*题目与任务*
(a) 请把节选中的一段原样抄写下来：从含有“document_store = InMemoryDocumentStore()”的地方开始，写到“indexing_pipeline = Pipeline()”为止。
(b) 在节选中，创建 NvidiaDocumentEmbedder 时，model 参数的值是什么？
(c) 将节选中以“documents = [Document(”开头的那段代码改写成简短列表，列出其中每个 Document 的内容。

*节选*
►
在 Haystack pipeline 中使用 NVIDIA 组件

索引管道

from haystack_integrations.components.generators.nvidia import NvidiaGenerator
from haystack_integrations.components.embedders.nvidia import NvidiaDocumentEmbedder
from haystack import Pipeline
from haystack.dataclasses import Document
from haystack.components.writers import DocumentWriter
from haystack.document_stores.in_memory import InMemoryDocumentStore

documents = [Document(content="Tilde lives in San Francisco"),
             Document(content="Tuana lives in Amsterdam"),
             Document(content="Bilge lives in Istanbul")]

document_store = InMemoryDocumentStore()

document_embedder = NvidiaDocumentEmbedder(model="nvolveqa_40k")
writer = DocumentWriter(document_store=document_store)

indexing_pipeline = Pipeline()
indexing_pipeline.add_component(instance=document_embedder, name="document_embedder")
◄
*所给数据*
►
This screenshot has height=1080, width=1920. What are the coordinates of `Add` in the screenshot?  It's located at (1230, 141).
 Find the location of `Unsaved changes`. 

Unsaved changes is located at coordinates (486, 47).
◄
*各题答案*
(a)
document_store = InMemoryDocumentStore()

document_embedder = NvidiaDocumentEmbedder(model="nvolveqa_40k")
writer = DocumentWriter(document_store=document_store)

indexing_pipeline = Pipeline()

(b) nvolveqa_40k

(c)
documents 包含三个 Document：
- "Tilde lives in San Francisco"
- "Tuana lives in Amsterdam"
- "Bilge lives in Istanbul"